教員名簿の自動連携が停止!Google Workspaceと校務支援システム間のAPI認証切れチェックリスト

校務支援・システム連携

「昨日の転入者がClassroomに出てこない!」
「名簿を更新したのにGoogle側に反映されない!」

年度更新や人事異動の時期、こうした叫びが職員室に響くとICT担当者の胃はキリキリと痛みますよね。
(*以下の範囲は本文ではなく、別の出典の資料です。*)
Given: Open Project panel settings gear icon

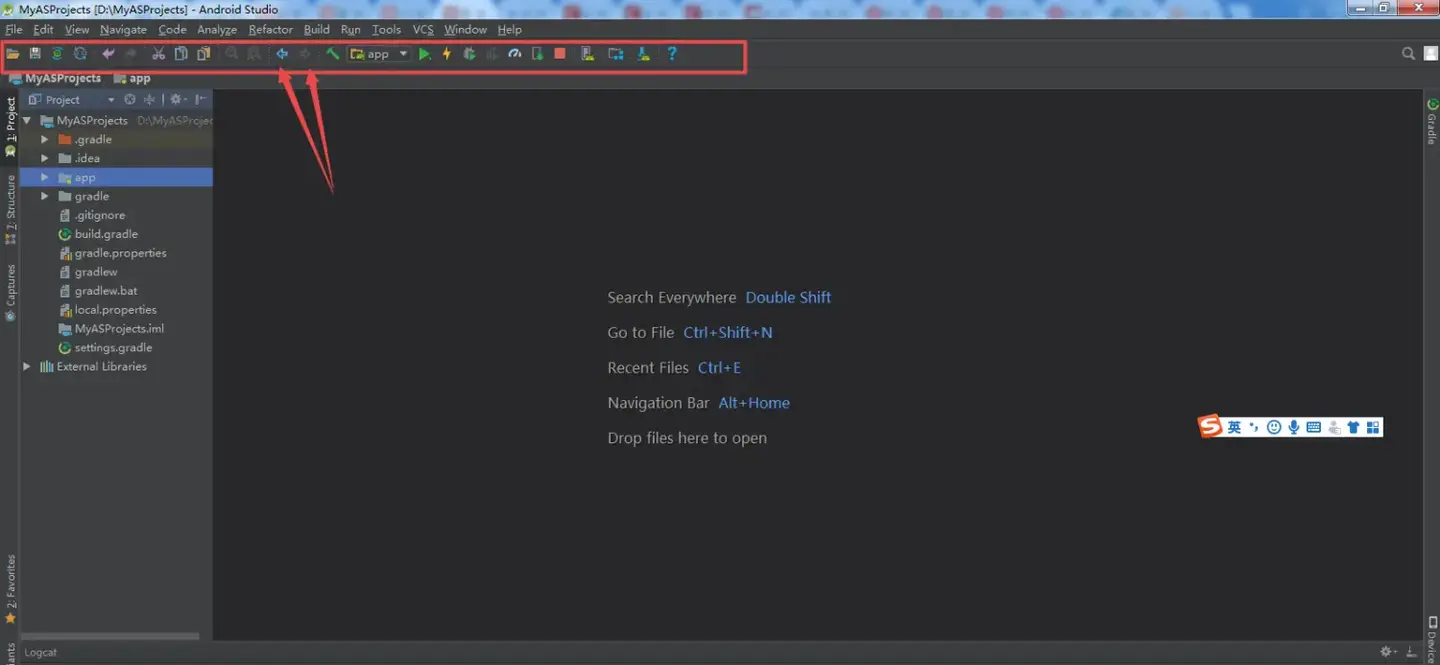Looking at the screenshot, I should pyautogui.click(x=176, y=99).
名簿連携の停止は校務全体の停滞を招く重大なトラブルです。しかし原因の多くは 「APIの認証切れ」 というシンプルなもの。

この記事では、筆者の現場での経験に基づき、
最短で復旧させるためのチェックリストと再発防止策 を整理しました。


【最速解決】緊急時の応急処置チェックリスト

まずは理屈を抜きにして、以下を確認してください。

  • 連携用管理者アカウントのパスワード変更有無を確認
    → パスワード変更で古いトークンが無効化されることがあります。
  • Google管理コンソールの「API制御」画面を再読み込み
    → 一時的なセッションエラーを排除。
  • 校務支援システム側で「手動同期」を1回実行
    → エラーログを強制出力させます。
  • ブラウザのキャッシュをクリアし再ログイン
    → 表示だけが古いケースを除外。

トラブル原因の切り分け(時間短縮の鍵)

■ 切り分け1:Google側かシステム側か?

Google管理コンソールのログに「ログイン試行」がない場合、
校務支援システム側の認証情報エラーの可能性が高いです。


■ 切り分け2:特定のアカウントか全員か?

  • 全員影響 → APIトークン/サービスアカウントの認証エラー
  • 一部のみ → 組織部門(OU)設定やライセンス付与漏れ

■ 切り分け3:ネットワーク制限か?

校内から失敗し、自宅回線から成功する場合は
ファイアウォールによるAPI通信遮断の可能性があります。


ステップバイステップ詳細解決手順

【手順1】APIアクセスの信頼設定確認

  1. Google管理コンソール
  2. 「セキュリティ」
  3. 「API制御」
  4. 「サードパーティアプリのアクセスを管理」

校務支援システムが
「信頼できる」 に設定されているか確認してください。


【手順2】サービスアカウントの権限チェック(GAM使用時)

ターミナル(またはコマンドプロンプト)を起動し、以下を実行:

gam user [連携用管理者アドレス] check api

全て「PASS」か確認。

FAILがある場合は、Google Cloud Consoleで該当APIを有効化します。


【手順3】OAuthトークン再発行(上級者向け)

⚠ トークン再発行は一時的に連携が完全停止します。必ずマニュアルを確認してください。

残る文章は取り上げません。